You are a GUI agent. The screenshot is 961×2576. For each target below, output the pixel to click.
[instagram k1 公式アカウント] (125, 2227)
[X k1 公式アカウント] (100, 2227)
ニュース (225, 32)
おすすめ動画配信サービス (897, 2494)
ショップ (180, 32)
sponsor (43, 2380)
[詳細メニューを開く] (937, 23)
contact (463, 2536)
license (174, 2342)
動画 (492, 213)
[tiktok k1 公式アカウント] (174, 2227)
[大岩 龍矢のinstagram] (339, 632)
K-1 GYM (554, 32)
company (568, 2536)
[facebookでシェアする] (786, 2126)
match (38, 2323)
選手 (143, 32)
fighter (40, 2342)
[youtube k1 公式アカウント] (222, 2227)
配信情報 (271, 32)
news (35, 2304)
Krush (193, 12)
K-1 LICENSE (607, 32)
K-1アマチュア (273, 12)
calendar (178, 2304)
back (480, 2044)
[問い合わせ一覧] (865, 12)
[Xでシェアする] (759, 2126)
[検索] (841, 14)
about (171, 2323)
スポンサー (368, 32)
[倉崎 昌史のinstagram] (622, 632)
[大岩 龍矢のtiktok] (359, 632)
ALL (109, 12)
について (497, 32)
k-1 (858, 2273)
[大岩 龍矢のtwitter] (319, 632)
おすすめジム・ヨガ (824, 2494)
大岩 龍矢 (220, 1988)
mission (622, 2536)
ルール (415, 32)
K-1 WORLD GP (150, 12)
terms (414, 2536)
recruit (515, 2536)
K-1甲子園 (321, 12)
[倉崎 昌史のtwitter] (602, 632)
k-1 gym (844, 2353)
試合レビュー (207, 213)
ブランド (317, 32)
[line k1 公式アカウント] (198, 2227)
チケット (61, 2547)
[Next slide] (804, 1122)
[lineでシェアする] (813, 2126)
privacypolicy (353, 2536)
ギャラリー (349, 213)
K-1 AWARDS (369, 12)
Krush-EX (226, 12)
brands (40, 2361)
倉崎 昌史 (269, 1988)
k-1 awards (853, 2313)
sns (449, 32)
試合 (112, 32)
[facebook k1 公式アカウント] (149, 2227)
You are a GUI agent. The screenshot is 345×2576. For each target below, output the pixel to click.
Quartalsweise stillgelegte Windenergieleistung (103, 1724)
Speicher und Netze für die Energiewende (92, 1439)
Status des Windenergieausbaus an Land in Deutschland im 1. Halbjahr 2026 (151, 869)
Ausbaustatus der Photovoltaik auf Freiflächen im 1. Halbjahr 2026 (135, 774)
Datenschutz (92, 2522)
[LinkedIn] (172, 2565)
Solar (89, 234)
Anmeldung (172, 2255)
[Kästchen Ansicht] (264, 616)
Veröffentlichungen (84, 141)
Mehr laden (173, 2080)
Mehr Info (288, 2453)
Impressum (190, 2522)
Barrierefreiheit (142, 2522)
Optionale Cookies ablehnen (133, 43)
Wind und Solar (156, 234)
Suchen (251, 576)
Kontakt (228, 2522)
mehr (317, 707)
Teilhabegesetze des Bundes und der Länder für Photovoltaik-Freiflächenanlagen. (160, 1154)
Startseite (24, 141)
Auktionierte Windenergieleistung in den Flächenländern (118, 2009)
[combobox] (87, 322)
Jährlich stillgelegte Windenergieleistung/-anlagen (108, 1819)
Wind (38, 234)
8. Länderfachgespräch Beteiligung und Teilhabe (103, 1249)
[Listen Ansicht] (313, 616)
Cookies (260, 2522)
________________________
■ Requirement ■
Give back exactly the lines above starting at the line where "K-1 GYM (554, 32)" appears and ending at the line where "Mehr laden (173, 2080)" appears, both included, with no other lines.

■ Result for this task ■
K-1 GYM (554, 32)
company (568, 2536)
[facebookでシェアする] (786, 2126)
match (38, 2323)
選手 (143, 32)
fighter (40, 2342)
[youtube k1 公式アカウント] (222, 2227)
配信情報 (271, 32)
news (35, 2304)
Krush (193, 12)
K-1 LICENSE (607, 32)
K-1アマチュア (273, 12)
calendar (178, 2304)
back (480, 2044)
[問い合わせ一覧] (865, 12)
[Xでシェアする] (759, 2126)
[検索] (841, 14)
about (171, 2323)
スポンサー (368, 32)
[倉崎 昌史のinstagram] (622, 632)
[大岩 龍矢のtiktok] (359, 632)
ALL (109, 12)
について (497, 32)
k-1 (858, 2273)
[大岩 龍矢のtwitter] (319, 632)
おすすめジム・ヨガ (824, 2494)
大岩 龍矢 (220, 1988)
mission (622, 2536)
ルール (415, 32)
K-1 WORLD GP (150, 12)
terms (414, 2536)
recruit (515, 2536)
K-1甲子園 (321, 12)
[倉崎 昌史のtwitter] (602, 632)
k-1 gym (844, 2353)
試合レビュー (207, 213)
ブランド (317, 32)
[line k1 公式アカウント] (198, 2227)
チケット (61, 2547)
[Next slide] (804, 1122)
[lineでシェアする] (813, 2126)
privacypolicy (353, 2536)
ギャラリー (349, 213)
K-1 AWARDS (369, 12)
Krush-EX (226, 12)
brands (40, 2361)
倉崎 昌史 (269, 1988)
k-1 awards (853, 2313)
sns (449, 32)
試合 (112, 32)
[facebook k1 公式アカウント] (149, 2227)
You are a GUI agent. The screenshot is 345×2576. For each target below, output the pixel to click.
Quartalsweise stillgelegte Windenergieleistung (103, 1724)
Speicher und Netze für die Energiewende (92, 1439)
Status des Windenergieausbaus an Land in Deutschland im 1. Halbjahr 2026 (151, 869)
Ausbaustatus der Photovoltaik auf Freiflächen im 1. Halbjahr 2026 (135, 774)
Datenschutz (92, 2522)
[LinkedIn] (172, 2565)
Solar (89, 234)
Anmeldung (172, 2255)
[Kästchen Ansicht] (264, 616)
Veröffentlichungen (84, 141)
Mehr laden (173, 2080)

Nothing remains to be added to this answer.